I feel better already getting that off my chest, my wife is ready to kill me over the money we have into this and I don't know what to do next.  Any ideas? Suggestions? 
I will post pics of the install soon.


----------



## mysticfalcon (Dec 26, 2008)

First thing I would do is get an indirect water heater.  I have been doing 2 fires a day an am and a Pm fire.  heat the house to 78 then let it fall to 70 and start over.  the indirect control is wired to only call for heat if the wood is hot so it keep water hot without using the water in the indirect to heat the house and I have the oil switched right off.  Creosote on mine is much improved now that I dont really ever let it idle.  wood consumption is way down too.  I go through 2 fireboexs full even on monday when it was cold and the wind was blowing like theres no tomorrow.  To get the longer burn you really need to be way oversized.  Then youre creosote production will be through the roof.  sounds like that was what was going on when it was warmer out.  when its colder you dont get as much creosote but you get even less burn time.


----------



## bwfvt (Dec 26, 2008)

My big problem is I can heat my house the same with a small woodstove and 550 gallons of oil a year.  I bought the boiler because I have my own source of wood and wanted to eliminate the oil or mostly eliminate minus the small amount in the summer for hot water.   At the rate I'm going I will burn the same oil more wood and more coal.  The 3wood just doesn't seem to keep up.


----------



## bwfvt (Dec 26, 2008)

I have also installed a aquastat on my oil burner that turns down to 140.  I have just turned off the oil but once the 3wood is behind it never catches up.  A picture is worth a thousand words so I will get a couple pics up as soon as I can.  I am still confident there is a solution but running out of time and money to find it!!


----------



## bwfvt (Dec 26, 2008)

I was originally looking at the Alternative Fuel Boiler (http://www.alternativefuelboilers.com/products.htm) but the Biasi was 1/2 the money.


----------



## mysticfalcon (Dec 26, 2008)

Id be tempted to just set up a 6006 aquastat for the boiler instead of what they give with the biasi.  that way it will turn off the oil when the wood is hot rather than just reducing the oil.  its bad for the oil burner to run down at 140.  the 6006 switches from 1 source to the other so you can only have 1 running at a time.  A boiler cold water protection setup might help too.  with the water cooled grates sending cold water at the biasi is very very counter productive to a good fire.  

Where are you in VT?


----------



## bwfvt (Dec 26, 2008)

Near Killington.  I am not familiar with cold water protection?  Who makes the 6006?


----------



## mysticfalcon (Dec 26, 2008)

Honeywell L6006 aquastat relay.  you can set up to switch power from the wood circ to the oil burner.  cold water protection is mostly done on the gassifiers.  Tarm requires one.  Basically you put in a valve that prevents water under a certain temperature from getting to the boiler.  With the biasi I've had times when I built a small fire and when the boiler gets up to temp and all the cold water gets sent right at the coals of the fire the fire dropped way down and almost went out.  same thing happens when a zone kicks in and the boiler gets hit with cold water from the pipes in the zone that turned on.  do this too often and it kills your combustion efficiency.  Also causes the firebox to condense and can cause premature failure of the boiler block.  
Unfortunately Killington is quite a hike for me or Id drive down and take a peak at things to see if there was anything I could do to help straighten things out for you.


----------



## bwfvt (Dec 26, 2008)

Here are some snap shots of the 3Wood and the Smith in my basement.


----------



## mysticfalcon (Dec 29, 2008)

Is there any way you could do up a rough piping diagram?  Its hard to follow in the pictures.


----------



## josh (Dec 29, 2008)

You are not the only ones with these problems.  I have a New Yorker WC90 hooked up just like you guys are talking about and I am having all of the same problems, short burn times, low water temps, having to fill the boiler all hours of the day and night and spending lots of money.

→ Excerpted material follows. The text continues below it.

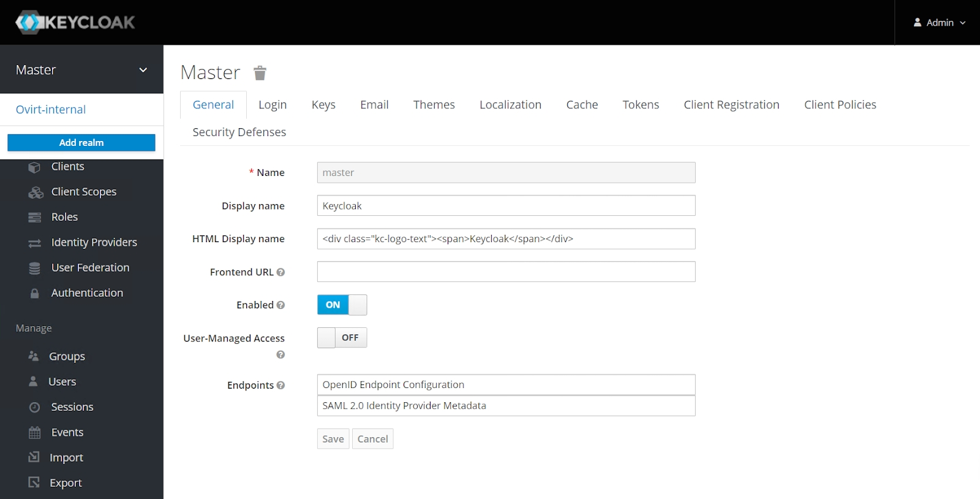Select the Ovirt-internal realm

pyautogui.click(x=51, y=110)
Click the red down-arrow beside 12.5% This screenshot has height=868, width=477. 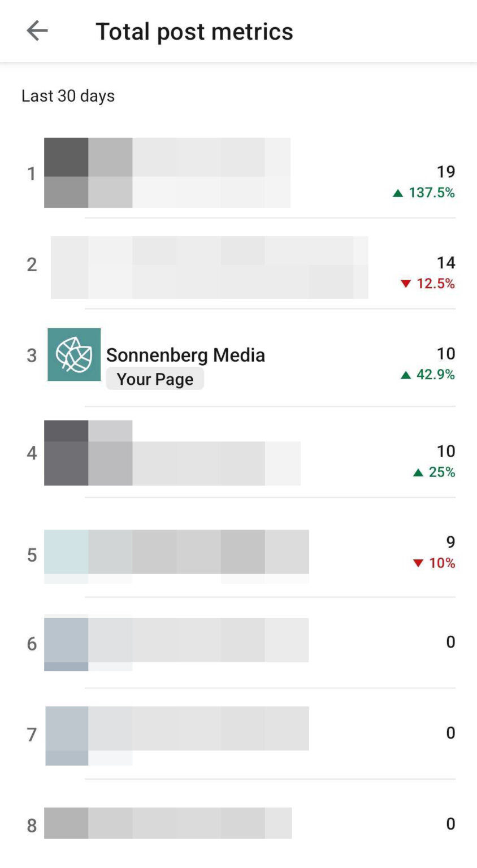tap(406, 284)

I feel your pain!


----------



## ManiacPD (Dec 29, 2008)

All you guys with problems...do you have radiant or HWBB?  My good friend put in a 5 section Biasi tied into his System2000.  After several days of frustration the installers (he hired it) called in the Biasi rep.  He said the 5 section was the issue so they put in a 7 section for no additional charge.  

For 2 more weeks after installation they still couldn't get it running right.  Water for heat wasn't hot enough, luke warm domestic hot water, and the oil and wood systems seemed to be fighting each other.  They ended up taking out the 7 section, gave him all his money back, and he put his woodstove back in that was there in the first place.  Through all this neither the installer or Biasi folks could explain why it wouldn't work.  

My house is as big as his and I'm using a 25 year old Memco through HWBB with no issues.  We run around in our underwear and take extra long showers to get rid of the heat.  My friend has radiant in his garage slab and the rest of the house (1 story big ranch) is radiant.  I think the Biasi holds around 17 gallons of water and when the circulator kicks on it gets all that cold water from the radiant and it just can't get ahead of the demand.  I think the Biasi is a great boiler but there are just some installations they don't work well with.  Fortunately the installer and Biasi/QHT do stand behind their product which isn't the case with many companies these days.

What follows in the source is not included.